You just cannot make this stuff up.

How could the company possible justify paying over $30 million for half a year's work by its CEO at a time when the company is facing multiple investigations, has had to settle civil cases and criminal charges, has had to stop production of one of its most important products due to its failure to meet regulatory requirments, and has lost money for four years? 

This illustrates how leaders of big health care organizations are able to make themselves extremely rich at the expense of share-holders, employees, patients, and ultimately society, completely out of proportion to any claims they can make about their or their companies' performance.  This indicates the collective lack of accountability of many health care leaders, and the perverse incentives that now drive health care. 

But is it any wonder that health care costs continue to rise uncontrollably? Once again, I submit that true health care reform needs to make health care leaders accountable, and subject to clear ethical standards, and to eliminate the sorts of perverse incentives that are transforming them (and other corporate CEOs) into a new aristocracy.  Without such measures, we in the US may have near universal health care insurance, but soon no one will be able to afford access to any sort of quality health care. 

1 comment:

Anonymous said...

Here in Canton, Ohio the long awaited trial between Aultman Health Foundation and Mercy Medical has finally begun. Per the March 28 Canton repository:

Hospital clash has sides prepped for long trial

By Shane Hoover

“After more than two years of legal maneuvering, the case is about to go to trial. The first phase of jury selection is scheduled to begin Tuesday. Six hundred prospective jurors have been called for the trial, expected to last eight to 10 weeks.

Central to the dispute is the Aultman defendants’ practice, begun in 1997, of paying independent insurance brokers bonuses in addition to regular commissions if they brought new clients to the AultCare and McKinley Life insurance plans.

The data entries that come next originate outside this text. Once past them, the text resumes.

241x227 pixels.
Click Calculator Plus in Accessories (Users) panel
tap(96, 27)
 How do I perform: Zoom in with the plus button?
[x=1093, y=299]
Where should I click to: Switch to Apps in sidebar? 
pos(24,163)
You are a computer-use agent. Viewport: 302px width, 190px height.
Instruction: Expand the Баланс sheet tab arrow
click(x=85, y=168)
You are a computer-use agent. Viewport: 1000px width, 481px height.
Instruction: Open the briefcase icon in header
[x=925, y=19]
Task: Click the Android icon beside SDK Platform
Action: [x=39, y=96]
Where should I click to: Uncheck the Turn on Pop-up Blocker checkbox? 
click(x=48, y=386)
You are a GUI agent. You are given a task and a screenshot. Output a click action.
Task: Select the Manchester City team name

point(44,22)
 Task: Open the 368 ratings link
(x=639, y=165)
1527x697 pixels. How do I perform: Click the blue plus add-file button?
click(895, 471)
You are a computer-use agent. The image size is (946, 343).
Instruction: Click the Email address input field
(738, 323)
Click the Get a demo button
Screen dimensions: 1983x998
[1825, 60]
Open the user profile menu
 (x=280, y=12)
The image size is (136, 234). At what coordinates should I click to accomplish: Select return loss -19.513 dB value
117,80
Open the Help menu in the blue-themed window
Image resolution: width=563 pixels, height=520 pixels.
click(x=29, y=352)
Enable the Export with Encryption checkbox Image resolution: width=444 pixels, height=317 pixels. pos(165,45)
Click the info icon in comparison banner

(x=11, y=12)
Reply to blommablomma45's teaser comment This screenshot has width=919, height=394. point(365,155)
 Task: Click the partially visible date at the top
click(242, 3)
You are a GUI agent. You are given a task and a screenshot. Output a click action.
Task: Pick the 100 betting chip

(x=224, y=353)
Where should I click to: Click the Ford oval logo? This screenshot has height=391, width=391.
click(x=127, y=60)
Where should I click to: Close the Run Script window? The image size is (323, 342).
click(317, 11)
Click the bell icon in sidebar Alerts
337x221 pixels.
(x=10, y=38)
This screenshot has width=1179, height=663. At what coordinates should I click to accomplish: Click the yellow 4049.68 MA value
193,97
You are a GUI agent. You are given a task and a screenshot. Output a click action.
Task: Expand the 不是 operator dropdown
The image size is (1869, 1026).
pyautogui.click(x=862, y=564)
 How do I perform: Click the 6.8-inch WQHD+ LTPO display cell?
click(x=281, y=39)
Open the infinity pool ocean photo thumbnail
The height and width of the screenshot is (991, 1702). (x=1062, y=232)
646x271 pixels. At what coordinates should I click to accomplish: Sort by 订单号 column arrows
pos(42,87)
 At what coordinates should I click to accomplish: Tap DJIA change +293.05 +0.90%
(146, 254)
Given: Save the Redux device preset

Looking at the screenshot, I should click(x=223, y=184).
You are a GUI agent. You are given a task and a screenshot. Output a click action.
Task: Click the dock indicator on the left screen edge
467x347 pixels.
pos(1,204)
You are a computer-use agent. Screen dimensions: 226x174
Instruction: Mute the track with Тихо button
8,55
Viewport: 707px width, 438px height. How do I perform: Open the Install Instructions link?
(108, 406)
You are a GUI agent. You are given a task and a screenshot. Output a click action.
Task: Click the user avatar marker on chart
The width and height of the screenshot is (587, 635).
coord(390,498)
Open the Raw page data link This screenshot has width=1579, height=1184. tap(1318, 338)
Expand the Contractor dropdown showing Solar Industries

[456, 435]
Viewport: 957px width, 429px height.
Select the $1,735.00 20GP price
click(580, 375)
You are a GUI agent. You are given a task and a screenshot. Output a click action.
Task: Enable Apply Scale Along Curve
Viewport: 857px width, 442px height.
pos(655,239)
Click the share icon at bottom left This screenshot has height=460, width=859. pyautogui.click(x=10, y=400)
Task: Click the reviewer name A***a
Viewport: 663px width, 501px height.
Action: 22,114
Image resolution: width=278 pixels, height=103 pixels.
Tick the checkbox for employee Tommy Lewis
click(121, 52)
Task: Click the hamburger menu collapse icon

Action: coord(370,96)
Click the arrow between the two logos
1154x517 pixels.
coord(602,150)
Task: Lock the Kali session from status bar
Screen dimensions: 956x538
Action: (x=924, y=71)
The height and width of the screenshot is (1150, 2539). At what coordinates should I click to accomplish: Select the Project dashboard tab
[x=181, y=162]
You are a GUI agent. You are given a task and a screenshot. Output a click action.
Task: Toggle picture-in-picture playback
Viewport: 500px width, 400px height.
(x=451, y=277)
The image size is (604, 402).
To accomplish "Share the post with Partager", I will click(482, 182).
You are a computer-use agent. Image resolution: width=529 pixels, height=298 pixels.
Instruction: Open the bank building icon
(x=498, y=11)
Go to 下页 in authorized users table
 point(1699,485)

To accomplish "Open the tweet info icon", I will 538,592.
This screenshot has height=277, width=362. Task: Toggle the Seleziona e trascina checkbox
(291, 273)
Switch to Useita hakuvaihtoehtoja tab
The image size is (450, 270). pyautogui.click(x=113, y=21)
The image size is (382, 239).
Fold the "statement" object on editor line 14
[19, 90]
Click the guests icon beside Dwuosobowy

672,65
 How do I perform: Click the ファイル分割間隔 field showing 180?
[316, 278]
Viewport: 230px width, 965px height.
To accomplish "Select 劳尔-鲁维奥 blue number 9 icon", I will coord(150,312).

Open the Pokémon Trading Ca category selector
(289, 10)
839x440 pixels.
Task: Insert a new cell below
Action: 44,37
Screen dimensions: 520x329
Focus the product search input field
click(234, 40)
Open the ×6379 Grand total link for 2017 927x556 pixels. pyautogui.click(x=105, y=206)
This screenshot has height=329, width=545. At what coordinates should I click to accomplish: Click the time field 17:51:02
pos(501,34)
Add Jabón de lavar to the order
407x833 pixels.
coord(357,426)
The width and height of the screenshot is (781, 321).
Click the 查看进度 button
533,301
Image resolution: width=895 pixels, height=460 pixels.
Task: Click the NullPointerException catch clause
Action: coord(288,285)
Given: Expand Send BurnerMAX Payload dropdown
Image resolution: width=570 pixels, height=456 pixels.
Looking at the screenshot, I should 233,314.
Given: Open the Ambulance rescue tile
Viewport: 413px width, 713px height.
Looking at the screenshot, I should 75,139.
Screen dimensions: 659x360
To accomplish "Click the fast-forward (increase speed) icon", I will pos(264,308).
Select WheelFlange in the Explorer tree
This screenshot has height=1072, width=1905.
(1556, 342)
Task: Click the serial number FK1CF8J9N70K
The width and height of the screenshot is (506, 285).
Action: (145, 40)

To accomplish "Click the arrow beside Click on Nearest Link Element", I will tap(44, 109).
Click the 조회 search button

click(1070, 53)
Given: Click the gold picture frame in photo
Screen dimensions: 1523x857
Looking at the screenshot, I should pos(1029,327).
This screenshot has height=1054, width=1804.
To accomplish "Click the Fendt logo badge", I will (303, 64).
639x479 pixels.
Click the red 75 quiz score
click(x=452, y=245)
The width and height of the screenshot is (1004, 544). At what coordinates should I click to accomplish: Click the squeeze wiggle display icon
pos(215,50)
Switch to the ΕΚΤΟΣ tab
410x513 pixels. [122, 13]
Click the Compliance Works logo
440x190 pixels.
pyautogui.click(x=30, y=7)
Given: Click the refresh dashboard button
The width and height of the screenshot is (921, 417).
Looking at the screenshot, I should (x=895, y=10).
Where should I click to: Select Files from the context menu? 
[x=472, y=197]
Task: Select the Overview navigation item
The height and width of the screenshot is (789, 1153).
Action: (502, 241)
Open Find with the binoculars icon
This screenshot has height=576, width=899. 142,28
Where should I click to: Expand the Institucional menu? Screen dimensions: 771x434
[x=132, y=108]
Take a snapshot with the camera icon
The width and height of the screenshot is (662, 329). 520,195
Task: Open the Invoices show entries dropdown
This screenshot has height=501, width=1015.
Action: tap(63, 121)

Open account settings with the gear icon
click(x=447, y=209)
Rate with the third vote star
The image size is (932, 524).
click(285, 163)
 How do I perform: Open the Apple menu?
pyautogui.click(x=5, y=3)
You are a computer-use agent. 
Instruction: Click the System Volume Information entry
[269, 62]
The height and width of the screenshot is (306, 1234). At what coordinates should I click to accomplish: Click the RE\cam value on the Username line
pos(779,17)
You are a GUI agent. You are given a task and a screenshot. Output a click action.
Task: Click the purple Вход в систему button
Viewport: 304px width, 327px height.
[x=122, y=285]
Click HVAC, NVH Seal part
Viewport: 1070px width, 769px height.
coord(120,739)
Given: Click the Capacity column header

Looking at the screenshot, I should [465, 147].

Brokers act as middlemen who match businesses with insurance providers. Confidentiality agreements required brokers to keep the Aultman bonuses secret, even from their clients.

Mercy says the payments were an illegal scheme to steer business to Aultman’s hospital and insurance plans, and that Aultman Health Foundation improperly used its tax-exempt, not-for-profit status to subsidize for-profit subsidiaries and fund the broker payments.”

On a number of occasions the local press has attempted to find out the compensation of the leadership of Aultman, only to be told it is proprietary information being held for competitive reasons. It will be interesting to see if as part of this process we will finally get to see just how much the leadership of this nonprofit receives.